Los niños abandonados siempre perciben el rechazo. No saben si son los ángeles los que les susurran fatalidades o simplemente el mundo los ignora. Se vuelven sombras, intentando no molestar, como si fueran invisibles.

No importa si tienes hambre o calor; nadie te leerá un cuento antes de dormir ni te cubrirá con una manta. El mundo parece indiferente, pero los niños sabios que han sufrido esa soledad saben que la crueldad del mundo es real, aunque también existe la bondad, aunque escasa.

Sin embargo, esa esperanza permanece: algún día alguien abrirá los ojos y el corazón, y el niño encontrará un refugio. Así, Croqueta, tras meses de desconsuelo, fue adoptado por Lola y Luis, una pareja de treinta y tantos sin hijos que había soñado con una familia. Lola, mujer delicada y de voz melódica, y Luis, hombre fornido y cariñoso como un soldado que vuelve a casa, recibieron al pequeño con alegría.

Carmen, al ver a Luis, soltó una risita, aunque se sonrojó al preguntar:

¿Con qué peso nació?

Luis, sorprendido, tartamudeó:

Perdón no entiendo ¿es necesario?

Lola, riendo, contestó:

No importa, es sólo un detalle. Lo importante es que él es nuestro Croqueta.

Al entrar a la habitación, Croqueta se despertó, destapó los ojos y, tras observar a Lola, estrechó su dedo gordo con una fuerza inesperada. Todos rieron al ver al pequeño agarrarse como un lisiado. Lola lo miró con ternura, él le devolvió una sonrisa tímida y emitió un pequeño chirrido.

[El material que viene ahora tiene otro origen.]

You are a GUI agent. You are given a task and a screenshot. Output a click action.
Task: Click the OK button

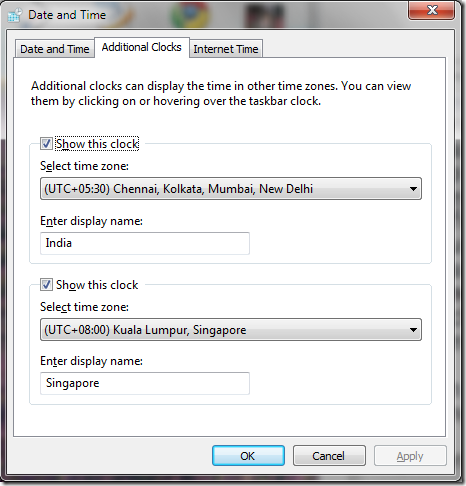(248, 456)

Carmen, con una tos discreta, anunció:

Creo que basta por hoy. Pensadlo y decidid

No lo pensaremos más dijo Lola sin voltearse. Ya lo hemos decidido.

Luis asintió, sorprendido, y Carmen quedó boquiabierta. Lola, sin apartar la mirada, le susurró al bebé:

Suéltame, por favor, debo irme, pero volveré. Confía en mí.

Croqueta, tras escuchar su voz melódica, soltó el dedo y sonrió de nuevo, como si comprendiera que, aunque el mundo sea a veces cruel, siempre habrá alguien que lo cuide.

Al final, la historia enseñó que la verdadera responsabilidad no se declara con papeles ni con gritos, sino con el día a día, con el amor que se muestra en gestos firmes y en la mirada de quien no abandona. La vida solo vale la pena cuando aprendemos a proteger a los más vulnerables, pues en cada pequeño gesto se construye un mundo más humano.